Work to be completed: Copy out the whole passage about Extraction's combat, item collection and puzzles, word for word.

Selected text:
There’s the same emphasis on mixing and matching alternate fires, now toggled by twisting the Wii remote 90 degrees, to put down different breeds/quantities of Necromorph. Stasis is back, letting you freeze one bogey briefly in place with “C” to ease the business of dismemberment, or effect a tactically advantageous traffic jam. If the latter, you might follow up by tossing an explosive cylinder into the mob with your Kinesis ability, mapped to “A”.
Kinesis, Half-Life 2′s Gravity Gun in all but name, is also used to scoop up the ammo packs, text logs and weapons the game darts before your eyes as it wanders from gloomy, ominous corridor to gloomy, ominous corridor. With the shooting struggling to enthrall, item collection is by far Extraction’s most edge-of-the-seat aspect: what feeble scares the Necromorph can muster are nothing to the kleptomaniacal misery that creeps in when a Contact Beam slips through your fingers.
There are the obligatory palette-cleansing puzzles, players riveting barricades together with charged shots, or guiding streams of energy around holographic circuit boards. Very occasionally you’re given the pick of two routes through an area, one richer in collectables (or monsters) than the other.

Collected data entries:
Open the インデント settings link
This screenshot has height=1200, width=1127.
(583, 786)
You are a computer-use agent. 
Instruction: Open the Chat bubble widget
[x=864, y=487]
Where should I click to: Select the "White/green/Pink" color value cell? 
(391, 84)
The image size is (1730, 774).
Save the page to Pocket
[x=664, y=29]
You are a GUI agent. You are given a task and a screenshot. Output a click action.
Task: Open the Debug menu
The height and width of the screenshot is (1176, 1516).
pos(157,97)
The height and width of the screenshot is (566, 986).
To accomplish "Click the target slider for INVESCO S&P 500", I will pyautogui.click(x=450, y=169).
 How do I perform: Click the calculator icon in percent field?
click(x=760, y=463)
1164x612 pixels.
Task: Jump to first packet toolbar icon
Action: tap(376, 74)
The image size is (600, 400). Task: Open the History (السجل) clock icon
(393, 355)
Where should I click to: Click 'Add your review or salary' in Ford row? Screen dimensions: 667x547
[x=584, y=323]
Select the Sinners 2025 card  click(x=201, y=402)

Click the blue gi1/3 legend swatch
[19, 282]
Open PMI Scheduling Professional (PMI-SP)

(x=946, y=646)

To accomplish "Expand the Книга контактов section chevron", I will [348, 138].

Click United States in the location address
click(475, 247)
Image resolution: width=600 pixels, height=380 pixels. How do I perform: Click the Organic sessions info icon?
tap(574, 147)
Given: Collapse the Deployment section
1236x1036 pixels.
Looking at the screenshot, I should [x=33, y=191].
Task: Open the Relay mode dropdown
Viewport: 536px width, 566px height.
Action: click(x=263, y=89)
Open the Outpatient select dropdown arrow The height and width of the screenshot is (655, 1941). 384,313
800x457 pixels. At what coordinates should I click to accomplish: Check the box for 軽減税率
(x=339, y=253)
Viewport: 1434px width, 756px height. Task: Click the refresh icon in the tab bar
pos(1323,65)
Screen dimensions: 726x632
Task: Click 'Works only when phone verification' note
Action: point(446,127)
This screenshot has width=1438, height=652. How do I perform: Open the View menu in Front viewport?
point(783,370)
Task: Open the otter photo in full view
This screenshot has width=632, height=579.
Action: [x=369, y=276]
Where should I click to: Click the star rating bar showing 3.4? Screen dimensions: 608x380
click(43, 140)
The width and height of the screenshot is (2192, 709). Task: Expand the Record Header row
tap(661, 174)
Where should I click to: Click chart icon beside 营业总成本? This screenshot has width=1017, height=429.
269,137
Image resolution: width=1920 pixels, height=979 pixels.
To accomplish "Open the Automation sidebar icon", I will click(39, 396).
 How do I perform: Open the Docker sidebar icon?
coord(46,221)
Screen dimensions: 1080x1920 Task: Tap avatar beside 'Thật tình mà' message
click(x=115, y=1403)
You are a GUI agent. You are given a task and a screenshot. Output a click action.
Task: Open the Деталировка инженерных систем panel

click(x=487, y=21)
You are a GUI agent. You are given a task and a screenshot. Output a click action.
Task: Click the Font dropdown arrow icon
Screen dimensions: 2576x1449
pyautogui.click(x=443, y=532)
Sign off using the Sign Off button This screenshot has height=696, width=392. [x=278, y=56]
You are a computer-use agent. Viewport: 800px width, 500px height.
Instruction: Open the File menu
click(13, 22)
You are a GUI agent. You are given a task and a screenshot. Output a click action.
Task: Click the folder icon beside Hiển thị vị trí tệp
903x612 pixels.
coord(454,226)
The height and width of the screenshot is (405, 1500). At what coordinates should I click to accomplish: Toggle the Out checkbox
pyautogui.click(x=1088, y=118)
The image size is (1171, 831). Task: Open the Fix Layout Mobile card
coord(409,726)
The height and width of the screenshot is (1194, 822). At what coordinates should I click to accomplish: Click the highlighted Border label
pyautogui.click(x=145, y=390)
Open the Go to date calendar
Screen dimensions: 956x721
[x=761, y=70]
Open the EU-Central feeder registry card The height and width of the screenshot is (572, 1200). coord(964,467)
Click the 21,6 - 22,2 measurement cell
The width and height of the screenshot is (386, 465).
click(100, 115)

Answer to the exercise:
There’s the same emphasis on mixing and matching alternate fires, now toggled by twisting the Wii remote 90 degrees, to put down different breeds/quantities of Necromorph. Stasis is back, letting you freeze one bogey briefly in place with “C” to ease the business of dismemberment, or effect a tactically advantageous traffic jam. If the latter, you might follow up by tossing an explosive cylinder into the mob with your Kinesis ability, mapped to “A”.
Kinesis, Half-Life 2′s Gravity Gun in all but name, is also used to scoop up the ammo packs, text logs and weapons the game darts before your eyes as it wanders from gloomy, ominous corridor to gloomy, ominous corridor. With the shooting struggling to enthrall, item collection is by far Extraction’s most edge-of-the-seat aspect: what feeble scares the Necromorph can muster are nothing to the kleptomaniacal misery that creeps in when a Contact Beam slips through your fingers.
There are the obligatory palette-cleansing puzzles, players riveting barricades together with charged shots, or guiding streams of energy around holographic circuit boards. Very occasionally you’re given the pick of two routes through an area, one richer in collectables (or monsters) than the other.